Re: replicatedPG assert fails

[Date Prev][Date Next][Thread Prev][Thread Next][Date Index][Thread Index]

 



I may be misunderstanding your goal.  What are you trying to achieve?
-Sam

On Thu, Jul 21, 2016 at 8:43 AM, Samuel Just <sjust@xxxxxxxxxx> wrote:
> Well, that assert is asserting that the object is in the pool that the
> pg operating on it belongs to.  Something very wrong must have
> happened for it to be not true.  Also, replicas have basically none of
> the code required to handle a write, so I'm kind of surprised it got
> that far.  I suggest that you read the debug logging and read the OSD
> op handling path.
> -Sam
>
> On Thu, Jul 21, 2016 at 8:34 AM, Sugang Li <sugangli@xxxxxxxxxxxxxxxxxx> wrote:
>> Yes, I understand that. I was introduced to Ceph only 1 month ago, but
>> I have the basic idea of Ceph communication pattern now. I have not
>> make any changes to OSD yet. So I was wondering what is purpose of
>> this "assert(oid.pool == static_cast<int64_t>(info.pgid.pool()))", and
>> to change the code in OSD, what are the main aspects I should pay
>> attention to?
>> Since this is only a research project, the implementation does not
>> have to be very sophisticated.
>>
>> I know my question is kinda too broad, any hints or suggestions will
>> be highly appreciated.
>>
>> Thanks,
>>
>> Sugang
>>
>> On Thu, Jul 21, 2016 at 11:22 AM, Samuel Just <sjust@xxxxxxxxxx> wrote:
>>> Oh, that's a much more complicated change.  You are going to need to
>>> make extensive changes to the OSD to make that work.
>>> -Sam
>>>
>>> On Thu, Jul 21, 2016 at 8:21 AM, Sugang Li <sugangli@xxxxxxxxxxxxxxxxxx> wrote:
>>>> Hi Sam,
>>>>
>>>> Thanks for the quick reply. The main modification I made is to call
>>>> calc_target within librados::IoCtxImpl::aio_operate before op_submit,
>>>> so that I can get all replicated OSDs' id, and send a write op to each
>>>> of them. I can also attach the modified code if necessary.
>>>>
>>>> I just reproduced this error with the conf you provided,  please see below:
>>>> osd/ReplicatedPG.cc: In function 'int
>>>> ReplicatedPG::find_object_context(const hobject_t&, ObjectContextRef*,
>>>> bool, bool, hobject_t*)' thread 7fd6aba59700 time 2016-07-21
>>>> 15:09:26.431436
>>>> osd/ReplicatedPG.cc: 9042: FAILED assert(oid.pool ==
>>>> static_cast<int64_t>(info.pgid.pool()))

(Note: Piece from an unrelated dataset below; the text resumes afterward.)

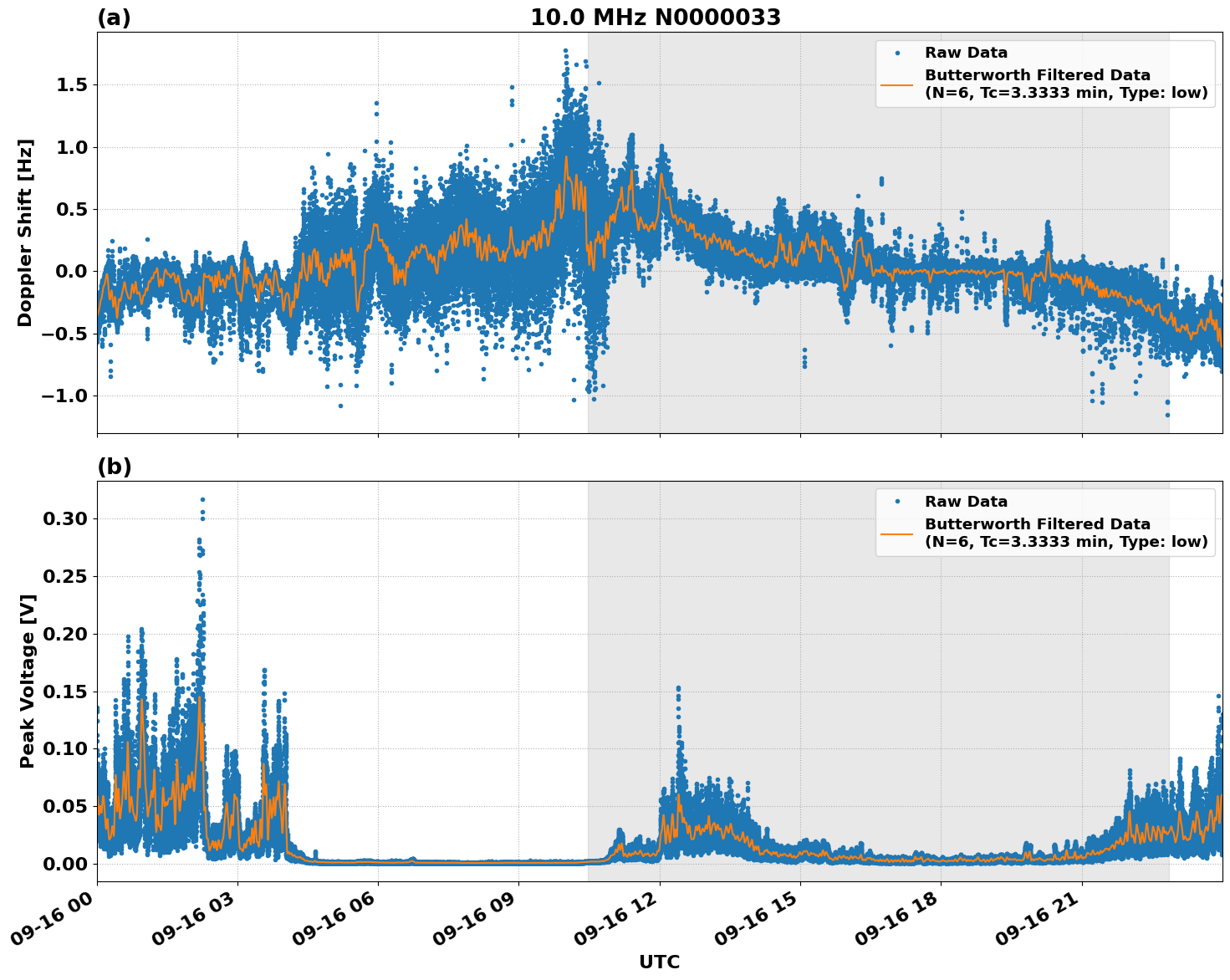Click the UTC axis label
The height and width of the screenshot is (980, 1230).
tap(659, 962)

>>>>  ceph version 10.2.0-2562-g0793a28 (0793a2844baa38f6bcc5c1724a1ceb9f8f1bbd9c)
>>>>  1: (ceph::__ceph_assert_fail(char const*, char const*, int, char
>>>> const*)+0x8b) [0x7fd6c5733e8b]
>>>>  2: (ReplicatedPG::find_object_context(hobject_t const&,
>>>> std::shared_ptr<ObjectContext>*, bool, bool, hobject_t*)+0x1e54)
>>>> [0x7fd6c51ef7c4]
>>>>  3: (ReplicatedPG::do_op(std::shared_ptr<OpRequest>&)+0x186e) [0x7fd6c521fe9e]

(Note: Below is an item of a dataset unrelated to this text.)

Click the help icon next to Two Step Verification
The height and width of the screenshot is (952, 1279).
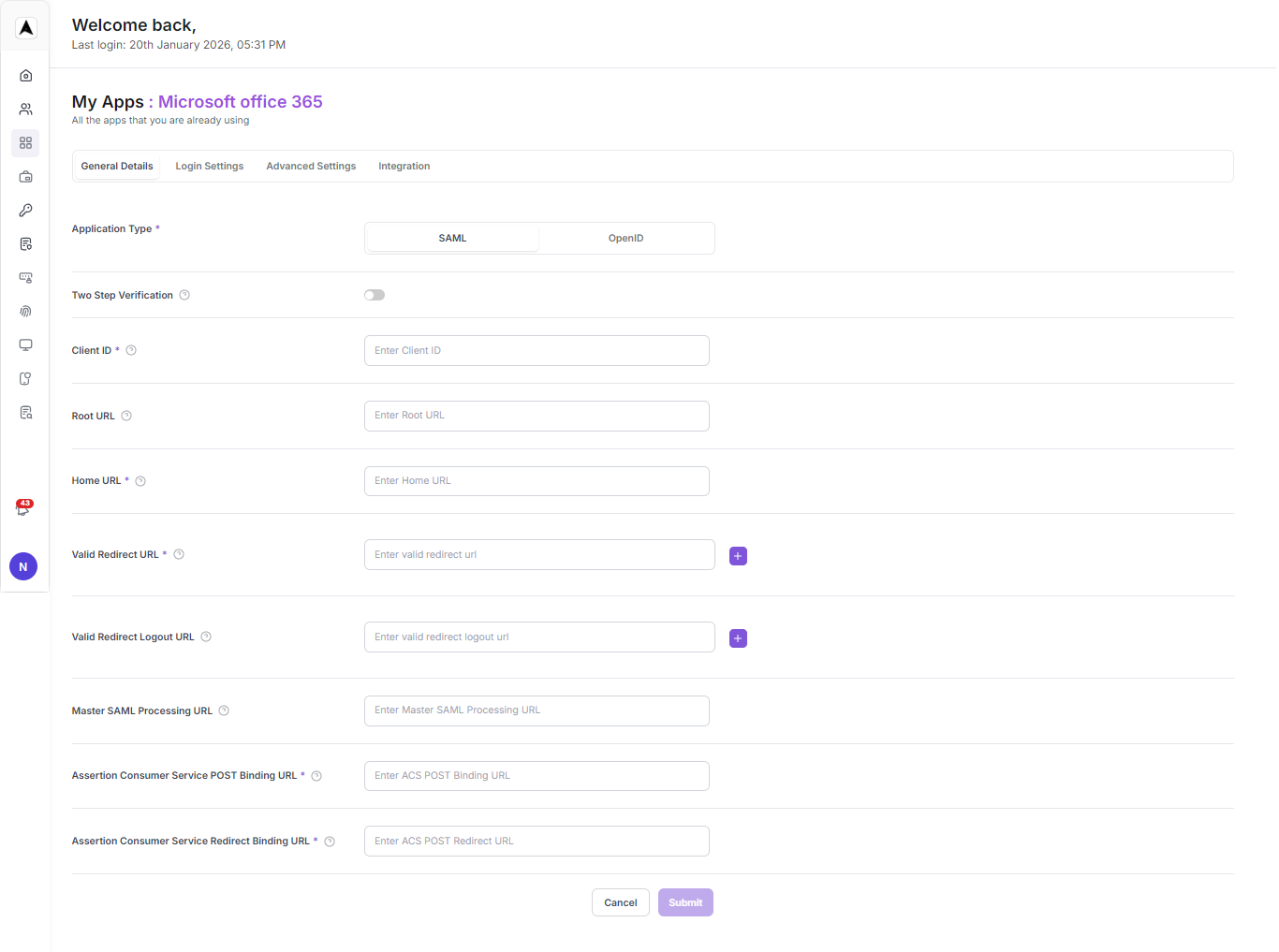point(184,295)
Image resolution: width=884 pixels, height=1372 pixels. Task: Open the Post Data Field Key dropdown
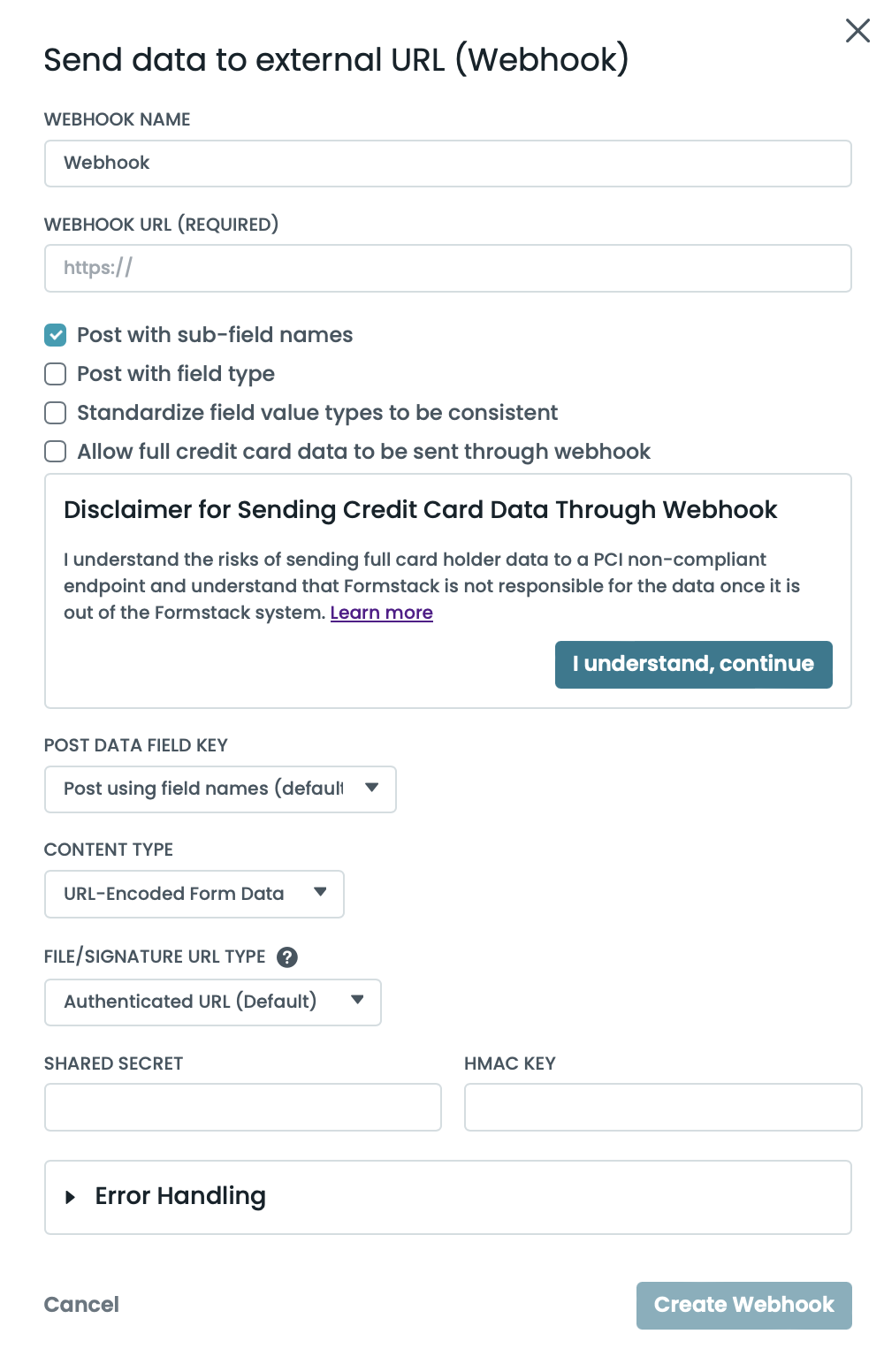[220, 789]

>>>>  4: (ReplicatedPG::do_request(std::shared_ptr<OpRequest>&,
>>>> ThreadPool::TPHandle&)+0x73c) [0x7fd6c51dca3c]
>>>>  5: (OSD::dequeue_op(boost::intrusive_ptr<PG>,
>>>> std::shared_ptr<OpRequest>, ThreadPool::TPHandle&)+0x3f5)
>>>> [0x7fd6c5094d65]
>>>>  6: (PGQueueable::RunVis::operator()(std::shared_ptr<OpRequest>
>>>> const&)+0x5d) [0x7fd6c5094f8d]
>>>>  7: (OSD::ShardedOpWQ::_process(unsigned int,
>>>> ceph::heartbeat_handle_d*)+0x86c) [0x7fd6c50b603c]
>>>>  8: (ShardedThreadPool::shardedthreadpool_worker(unsigned int)+0x947)
>>>> [0x7fd6c5724117]
>>>>  9: (ShardedThreadPool::WorkThreadSharded::entry()+0x10) [0x7fd6c5726270]

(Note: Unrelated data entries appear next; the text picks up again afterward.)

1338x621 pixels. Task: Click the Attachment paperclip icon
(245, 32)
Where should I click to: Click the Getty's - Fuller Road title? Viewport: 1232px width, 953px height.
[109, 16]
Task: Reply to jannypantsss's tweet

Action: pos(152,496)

>>>>  10: (()+0x8184) [0x7fd6c3b98184]
>>>>  11: (clone()+0x6d) [0x7fd6c1aa937d]
>>>>  NOTE: a copy of the executable, or `objdump -rdS <executable>` is
>>>> needed to interpret this.
>>>> 2016-07-21 15:09:26.454854 7fd6aba59700 -1 osd/ReplicatedPG.cc: In
>>>> function 'int ReplicatedPG::find_object_context(const hobject_t&,
>>>> ObjectContextRef*, bool, bool, hobject_t*)' thread 7fd6aba59700 time
>>>> 2016-07-21 15:09:26.431436
>>>>
>>>>
>>>> This error occurs three times since I wrote to three OSDs.
>>>>
>>>> Thanks,
>>>>
>>>> Sugang
>>>>
>>>> On Thu, Jul 21, 2016 at 10:54 AM, Samuel Just <sjust@xxxxxxxxxx> wrote:
>>>>> Hmm.  Can you provide more information about the poison op?  If you
>>>>> can reproduce with
>>>>> debug osd = 20
>>>>> debug filestore = 20
>>>>> debug ms = 1
>>>>> it should be easier to work out what is going on.
>>>>> -Sam
>>>>>
>>>>> On Thu, Jul 21, 2016 at 7:13 AM, Sugang Li <sugangli@xxxxxxxxxxxxxxxxxx> wrote:
>>>>>> Hi all,
>>>>>>
>>>>>> I am working on a research project which requires multiple write
>>>>>> operations for the same object at the same time from the client. At
>>>>>> the OSD side, I got this error:
>>>>>> osd/ReplicatedPG.cc: In function 'int
>>>>>> ReplicatedPG::find_object_context(const hobject_t&, ObjectContextRef*,
>>>>>> bool, bool, hobject_t*)' thread 7f0586193700 time 2016-07-21
>>>>>> 14:02:04.218448
>>>>>> osd/ReplicatedPG.cc: 9041: FAILED assert(oid.pool ==
>>>>>> static_cast<int64_t>(info.pgid.pool()))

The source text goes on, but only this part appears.